[Extracted records]
# # # # #
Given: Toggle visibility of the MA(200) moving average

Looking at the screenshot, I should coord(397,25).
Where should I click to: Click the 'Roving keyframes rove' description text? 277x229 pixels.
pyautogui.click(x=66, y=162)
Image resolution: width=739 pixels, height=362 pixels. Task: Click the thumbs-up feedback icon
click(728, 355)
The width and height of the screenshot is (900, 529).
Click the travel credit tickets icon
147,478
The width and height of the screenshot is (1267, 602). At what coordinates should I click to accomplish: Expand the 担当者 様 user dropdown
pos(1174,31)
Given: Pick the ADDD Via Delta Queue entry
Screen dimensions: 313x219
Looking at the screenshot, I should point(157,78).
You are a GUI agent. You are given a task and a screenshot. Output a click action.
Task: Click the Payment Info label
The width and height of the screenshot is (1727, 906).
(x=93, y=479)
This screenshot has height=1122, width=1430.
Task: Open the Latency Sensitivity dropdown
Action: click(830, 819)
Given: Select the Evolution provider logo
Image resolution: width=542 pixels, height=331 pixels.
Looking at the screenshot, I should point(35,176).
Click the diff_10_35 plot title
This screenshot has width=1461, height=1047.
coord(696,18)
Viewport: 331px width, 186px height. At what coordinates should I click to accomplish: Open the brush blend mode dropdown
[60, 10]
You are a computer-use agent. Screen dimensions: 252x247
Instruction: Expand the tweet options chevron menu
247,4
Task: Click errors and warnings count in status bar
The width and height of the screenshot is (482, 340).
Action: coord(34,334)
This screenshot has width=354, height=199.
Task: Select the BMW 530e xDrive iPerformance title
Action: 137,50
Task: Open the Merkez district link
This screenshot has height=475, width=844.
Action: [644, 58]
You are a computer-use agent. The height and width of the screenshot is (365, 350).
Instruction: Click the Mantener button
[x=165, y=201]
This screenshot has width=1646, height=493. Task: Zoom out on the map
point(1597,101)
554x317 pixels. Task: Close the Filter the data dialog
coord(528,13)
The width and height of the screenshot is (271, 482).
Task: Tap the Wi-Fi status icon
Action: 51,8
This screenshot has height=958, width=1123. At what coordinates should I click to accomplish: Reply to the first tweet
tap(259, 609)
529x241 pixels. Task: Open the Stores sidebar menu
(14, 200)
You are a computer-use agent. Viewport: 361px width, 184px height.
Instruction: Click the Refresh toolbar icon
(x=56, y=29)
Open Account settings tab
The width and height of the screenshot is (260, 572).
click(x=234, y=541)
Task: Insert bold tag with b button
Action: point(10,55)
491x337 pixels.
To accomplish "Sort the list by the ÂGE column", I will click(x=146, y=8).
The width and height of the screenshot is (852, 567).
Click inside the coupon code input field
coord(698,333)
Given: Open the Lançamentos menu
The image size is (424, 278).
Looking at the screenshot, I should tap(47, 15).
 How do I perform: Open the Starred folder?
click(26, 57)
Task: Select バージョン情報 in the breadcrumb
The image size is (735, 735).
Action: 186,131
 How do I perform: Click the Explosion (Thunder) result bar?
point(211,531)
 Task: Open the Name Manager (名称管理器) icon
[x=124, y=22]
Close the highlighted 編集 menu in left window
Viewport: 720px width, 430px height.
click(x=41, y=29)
# # # # #
→ **Activity**:
Each line of the entries where the string "computer" occurs should be shown.

→ **The answer**:
You are a computer-use agent. Screen dimensions: 252x247
You are a computer-use agent. The height and width of the screenshot is (365, 350).
You are a computer-use agent. Viewport: 361px width, 184px height.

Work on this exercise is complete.